Should I use __restrict on references?
Asked Answered
M

3

9

In the program I am coding, one of my function declarations goes like this:

bool parse( const sentence & __restrict sentence )
{
  // whatever
}

When I compile the code with Microsoft Visual Studio 2010 Express, the compiler complains:

warning C4227: anachronism used : qualifiers on reference are ignored

However, this page of GCC’s documentation says:

In addition to allowing restricted pointers, you can specify restricted references, which indicate that the reference is not aliased in the local context.

And the same page gives a very explicit example:

 void fn (int *__restrict__ rptr, int &__restrict__ rref)
 {
   /* ... */
 }

Did I misunderstand MVSC’s warning? or should I transform all my references into pointers so that __restrict applies?

Mooch answered 11/10, 2012 at 13:56 Comment(1)
What's the point of comparing MSVC and GCC here? __restrict is a vendor extension, so you have to play by each vendor's rules.Indonesian
I
10

C++ has no notion of restrict in the way C99 does.

However, several compiler vendors offer extensions to their C++ compilers, which they call __restrict (note the reserved name!). Given that those are extensions, their behaviour is determined by the com­pi­ler vendor. You will have to read the documentation and find out what this extension does in each com­pi­ler separately.

Just because two vendors chose the same name doesn't mean the extensions have anything in common.

Indonesian answered 11/10, 2012 at 14:20 Comment(2)
Can you give an example of where two extensions have the same name but different meaning for different compilers?Panchito
@RafaelSpring: Sure. In the DS9K compiler, every name starting with double underscores has a different meaning during every compilation run :-)Indonesian
A
1

Presumably since it starts with __ __restrict is an implementation-specific extension that can behave as each implementation desires. I imagine both compilers are correct in this case.

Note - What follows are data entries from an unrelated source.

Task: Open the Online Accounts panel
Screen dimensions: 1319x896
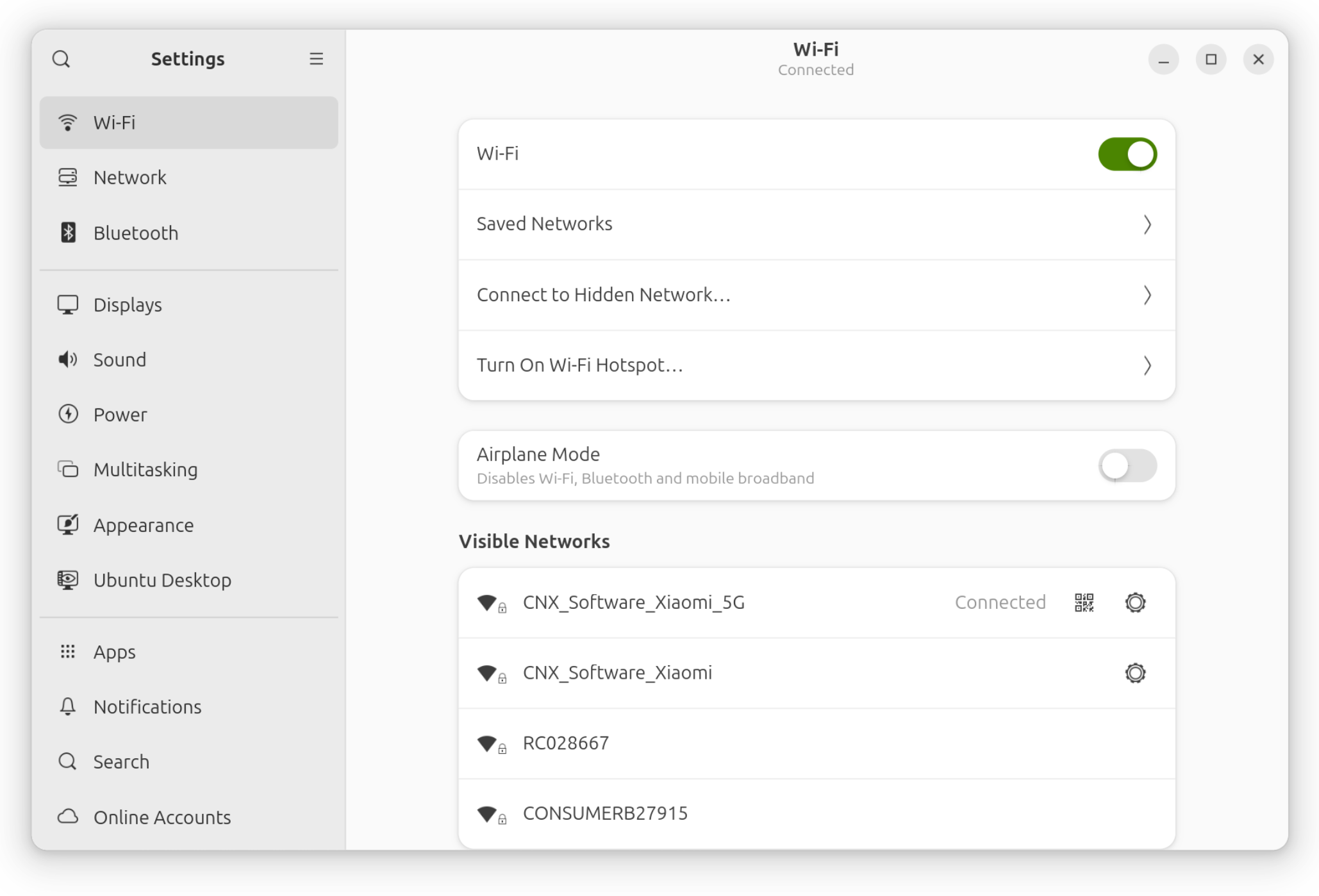Action: click(x=162, y=817)
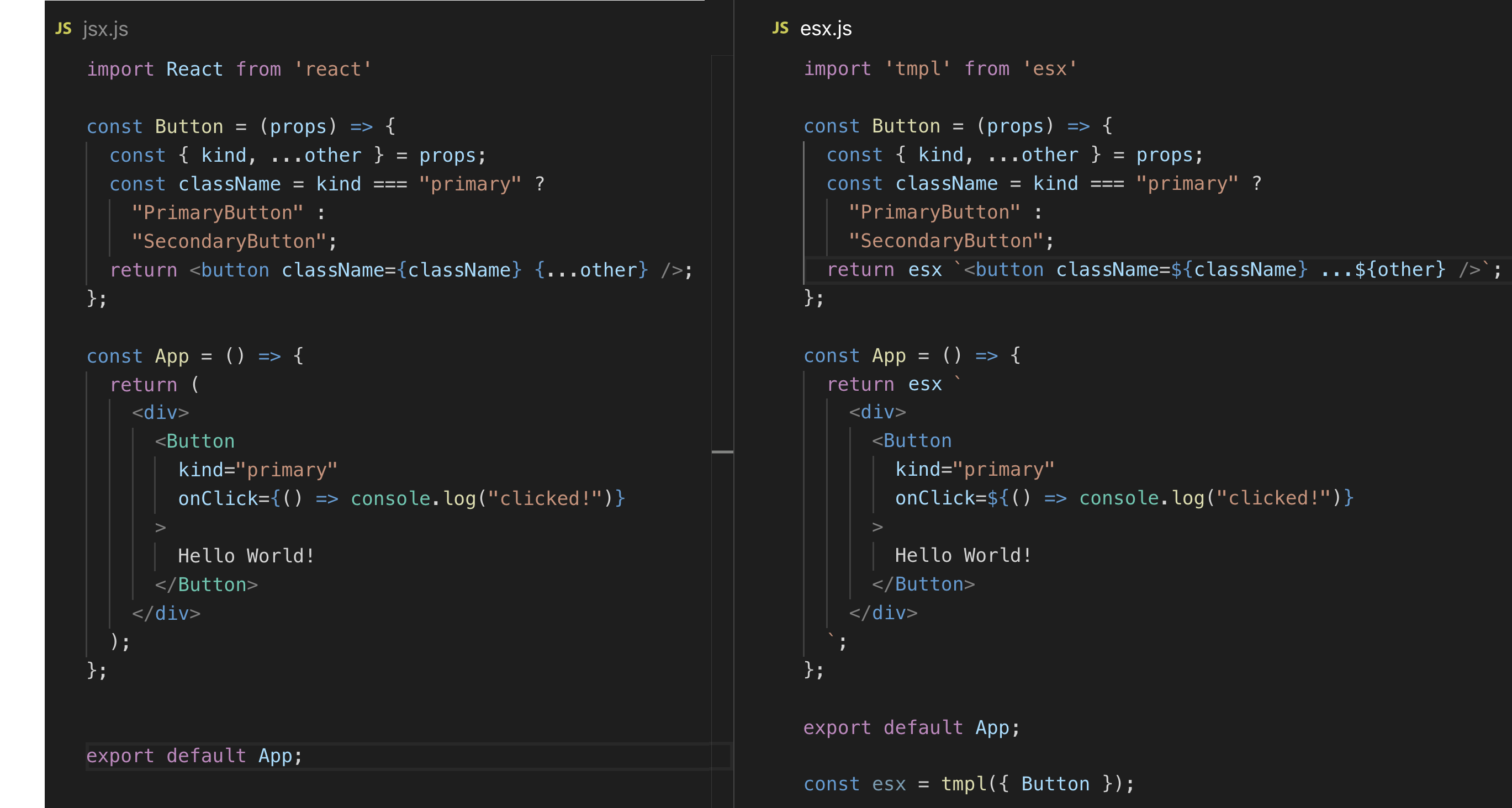Click "PrimaryButton" string in jsx.js
Image resolution: width=1512 pixels, height=808 pixels.
point(217,212)
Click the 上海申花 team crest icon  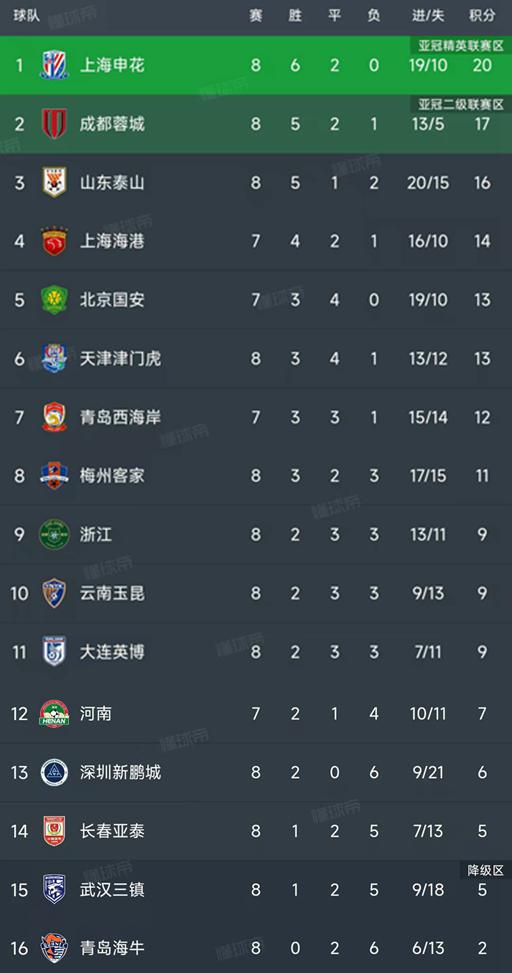(x=54, y=65)
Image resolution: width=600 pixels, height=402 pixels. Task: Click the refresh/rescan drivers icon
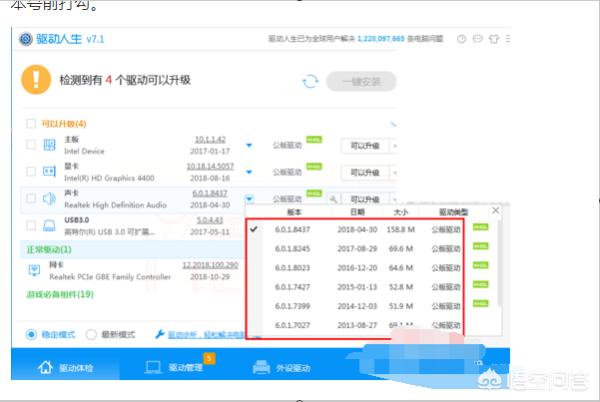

Instead of changing your references to pointers, why not avoid restrict entirely, instead using a profiler to find your hot spots, and only if it shows that such aliasing not covered by the C++ strict-alias rules is taking significant CPU time would I consider changing one specific reference to a pointer.

Allhallows answered 11/10, 2012 at 14:1 Comment(0)
B
1

Generally, you should. (But probably not in the function in question).

It's true that C++ doesn't have a restrict keyword, so one could argue you "can't" use it. But we all know that restrict is useful and even important for optimizing code, especially code that doesn't get inlined; and you should definitely indicate that different pointers in your code can't alias, if they can't alias. People often implicitly assume non-aliasing without restrict'ing their pointers.

But do allow for lack of compiler support. For example, and for G++/clang only:

#ifdef __GNUC__
// great, __restrict__ is available
#else
// too bad, can't use __restrict__
#define __restrict__ 
#endif

int foo(int* __restrict__ a, int* __restrict__ b);

Now, you might be thinking: "Ah, but I was asking about a reference!" - well... a reference parameter to a function is mostly a pointer with cute syntax. Sure, it's not the same thing, and there's lifetime extension rules, and rvalue references and what-not, but still.


Finally in your function specifically, it seems like sentence is the only pointer (unless you get other pointers from elsewhere in the function body). When that's the case, you needn't bother restricting it, since there's nothing for it to alias.